结果：实验结束时小鼠右眼屈光度示，近视模型组、中药干预组形成相对近视，近视模型组、中药干预组较阴性对照组显著降低(均P<0.01)。实验结束时，近视模型组、中药干预组眼轴长度较阴性对照组眼轴长度显著增加(P<0.01)。免疫荧光法定位和检测Iba1示，近视模型组视网膜中Iba1的平均光密度增加趋势最明显，阴性对照组增高趋势次之，中药干预组有降低趋势，近视模型组较阴性对照组显著增加(P<0.05)，中药干预组较近视模型组显著降低(P<0.05)，且发现近视模型组、中药干预组Iba1向神经节细胞层迁移。透射电镜示，近视模型组、中药干预组视网膜色素上皮细胞中观察到自噬小体。Western Blot法、q-PCR检测结果示，LC3Ⅱ、p62表达在中药干预组增加趋势最明显、近视模型组其次、阴性对照组最低。

结论：驻景丸加减方可能通过抑制小胶质细胞活化，增强FDM小鼠视网膜自噬。

METHODS: Thirty C57BL/6 mice were randomly divided into a negative control group, a myopia model group and a traditional Chinese medicine intervention group, with 10 mice in each group.
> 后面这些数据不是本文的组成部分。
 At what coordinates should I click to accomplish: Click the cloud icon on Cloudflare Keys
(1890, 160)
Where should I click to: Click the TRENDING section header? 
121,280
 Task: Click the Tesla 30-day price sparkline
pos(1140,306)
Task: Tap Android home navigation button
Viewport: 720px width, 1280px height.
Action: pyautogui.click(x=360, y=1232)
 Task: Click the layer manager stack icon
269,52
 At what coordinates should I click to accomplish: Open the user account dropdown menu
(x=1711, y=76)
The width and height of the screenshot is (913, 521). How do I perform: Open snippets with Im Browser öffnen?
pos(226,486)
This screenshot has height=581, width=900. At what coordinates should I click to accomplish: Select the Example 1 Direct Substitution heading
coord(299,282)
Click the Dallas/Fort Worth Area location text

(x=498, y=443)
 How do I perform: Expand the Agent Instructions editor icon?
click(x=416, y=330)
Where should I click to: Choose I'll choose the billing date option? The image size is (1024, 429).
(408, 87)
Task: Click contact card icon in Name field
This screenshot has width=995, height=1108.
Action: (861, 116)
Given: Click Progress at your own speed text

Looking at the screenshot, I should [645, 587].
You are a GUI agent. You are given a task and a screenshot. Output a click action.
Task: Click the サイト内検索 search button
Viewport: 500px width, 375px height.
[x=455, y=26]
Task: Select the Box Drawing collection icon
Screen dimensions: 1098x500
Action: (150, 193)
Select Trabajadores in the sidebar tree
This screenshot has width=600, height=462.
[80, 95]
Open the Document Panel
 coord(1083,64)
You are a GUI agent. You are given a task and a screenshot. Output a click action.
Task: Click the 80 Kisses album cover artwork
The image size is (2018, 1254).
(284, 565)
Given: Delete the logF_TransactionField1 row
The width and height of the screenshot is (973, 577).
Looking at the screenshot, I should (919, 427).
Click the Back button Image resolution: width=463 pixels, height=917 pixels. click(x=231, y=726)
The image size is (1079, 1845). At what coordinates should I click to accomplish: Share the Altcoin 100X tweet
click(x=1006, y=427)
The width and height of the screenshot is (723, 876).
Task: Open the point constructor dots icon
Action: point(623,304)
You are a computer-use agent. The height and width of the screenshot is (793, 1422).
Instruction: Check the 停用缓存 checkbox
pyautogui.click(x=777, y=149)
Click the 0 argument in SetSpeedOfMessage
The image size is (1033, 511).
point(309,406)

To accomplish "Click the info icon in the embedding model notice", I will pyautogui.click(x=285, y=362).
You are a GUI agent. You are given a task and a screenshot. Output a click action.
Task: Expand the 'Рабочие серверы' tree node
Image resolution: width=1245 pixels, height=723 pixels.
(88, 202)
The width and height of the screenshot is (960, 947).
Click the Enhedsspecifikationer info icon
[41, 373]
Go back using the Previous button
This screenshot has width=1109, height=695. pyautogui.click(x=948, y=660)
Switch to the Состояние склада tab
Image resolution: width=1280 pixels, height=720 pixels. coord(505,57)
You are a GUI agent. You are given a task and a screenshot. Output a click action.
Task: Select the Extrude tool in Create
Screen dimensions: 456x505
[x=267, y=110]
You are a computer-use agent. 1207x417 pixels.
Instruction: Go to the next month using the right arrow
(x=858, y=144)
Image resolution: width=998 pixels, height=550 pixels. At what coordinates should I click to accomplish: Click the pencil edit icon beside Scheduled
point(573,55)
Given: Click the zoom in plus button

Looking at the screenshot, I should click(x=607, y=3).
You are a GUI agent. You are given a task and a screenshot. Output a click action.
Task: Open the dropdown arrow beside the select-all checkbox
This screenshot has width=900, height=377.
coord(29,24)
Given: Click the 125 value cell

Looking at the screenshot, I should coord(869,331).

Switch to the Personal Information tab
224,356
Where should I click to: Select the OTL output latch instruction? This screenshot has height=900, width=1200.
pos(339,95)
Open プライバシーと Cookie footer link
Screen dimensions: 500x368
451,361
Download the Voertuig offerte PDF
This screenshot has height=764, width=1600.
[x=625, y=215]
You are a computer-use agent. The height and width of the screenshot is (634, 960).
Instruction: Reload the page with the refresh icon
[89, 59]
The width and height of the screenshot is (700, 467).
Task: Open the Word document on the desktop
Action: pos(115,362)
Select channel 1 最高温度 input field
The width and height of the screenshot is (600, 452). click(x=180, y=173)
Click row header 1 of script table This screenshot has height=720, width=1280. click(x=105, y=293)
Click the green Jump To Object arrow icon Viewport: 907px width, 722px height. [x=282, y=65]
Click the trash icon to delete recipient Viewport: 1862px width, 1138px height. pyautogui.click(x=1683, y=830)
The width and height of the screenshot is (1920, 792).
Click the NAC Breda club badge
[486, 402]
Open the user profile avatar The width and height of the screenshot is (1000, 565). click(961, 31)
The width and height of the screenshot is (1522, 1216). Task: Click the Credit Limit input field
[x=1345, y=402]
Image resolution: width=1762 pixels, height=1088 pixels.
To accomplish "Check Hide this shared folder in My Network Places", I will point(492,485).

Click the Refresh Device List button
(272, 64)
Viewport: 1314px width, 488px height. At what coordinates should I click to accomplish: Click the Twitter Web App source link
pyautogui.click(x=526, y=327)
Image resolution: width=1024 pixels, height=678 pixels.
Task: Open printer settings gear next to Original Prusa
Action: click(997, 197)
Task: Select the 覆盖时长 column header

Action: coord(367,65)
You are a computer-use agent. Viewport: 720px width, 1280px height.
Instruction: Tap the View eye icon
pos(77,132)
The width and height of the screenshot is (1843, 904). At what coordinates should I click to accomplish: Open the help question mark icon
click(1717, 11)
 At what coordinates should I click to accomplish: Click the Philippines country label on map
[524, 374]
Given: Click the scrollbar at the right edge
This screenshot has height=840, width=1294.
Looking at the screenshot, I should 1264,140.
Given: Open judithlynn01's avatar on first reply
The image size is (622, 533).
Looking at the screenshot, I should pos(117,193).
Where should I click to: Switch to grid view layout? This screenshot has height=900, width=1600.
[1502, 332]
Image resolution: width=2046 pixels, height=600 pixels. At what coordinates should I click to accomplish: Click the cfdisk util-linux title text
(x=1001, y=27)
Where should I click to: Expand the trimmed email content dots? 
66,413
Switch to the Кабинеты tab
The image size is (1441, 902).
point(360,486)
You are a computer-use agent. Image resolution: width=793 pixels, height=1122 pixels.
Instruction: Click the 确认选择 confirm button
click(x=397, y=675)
Except for the negative control group, all mice in the myopia model group and the traditional Chinese medicine intervention group used translucent EP tubes to cover their right eyes to make a form deprivation myopia(FDM)model; The traditional Chinese medicine intervention group gavage Zhujing pill modified suspension 0.546g/(kg·d)(0.15mL/d), the negative control group and the myopia model group were given an equal amount of normal saline(0.15mL/d)for 4wk. At the beginning and the end of the experiment respectively, the right eye diopter of the mouse was measured with a strip retinoscope, measurement of the axial length of the right eye of mouse by A-ultrasound. At the end of the experiment, the right eyes of all mice were taken for detection, and immunofluorescence method was used to locate and detect the activity and migration of the retinal microglia marker(Iba1); Transmission electron microscope observation of autophagosome formation in retinal pigment epithelial cells; Western Blot, real-time fluorescent quantitative PCR(q-PCR)to detect the autophagy marker LC3Ⅱ and p62 protein quantitative and gene expression in retinal tissues.

RESULTS: At the end of the experiment, the refractive power of the right eyes of mice showed that the myopia model group and the traditional Chinese medicine intervention group formed relative myopia, the myopia model group and the traditional Chinese medicine intervention group were significantly lower than those of the negative control group(all P<0.01). At the end of the experiment, the axial length of the myopia model group and the Chinese medicine intervention group were significantly increased compared with the negative control group(P<0.01). Immunofluorescence method for locating and detecting Iba1 showed that the average optical density of Iba1 in the retina of the myopia model group increased the most obviously, followed by the increase in the negative control group, and the decrease in the traditional Chinese medicine intervention group. Compared with the negative control group, the myopia model group increased significantly(P<0.05), and the traditional Chinese medicine intervention group was significantly lower than the myopia model group(P<0.05). It was found that Iba1 migrated to the ganglion cell layer in the myopia model group and the traditional Chinese medicine intervention group. Transmission electron microscopy showed that autophagosomes were observed in the retinal pigment epithelial cells of the myopia model group and the Chinese medicine intervention group. The results of Western Blot and q-PCR showed that the expression of LC3Ⅱ and p62 increased most obviously in the traditional Chinese medicine intervention group, followed by the myopia model group, and the negative control group was the lowest.

CONCLUSION: The results of the study show that modified Zhujing pill may enhance retinal autophagy in mice with FDM by inhibiting the activation of microglia.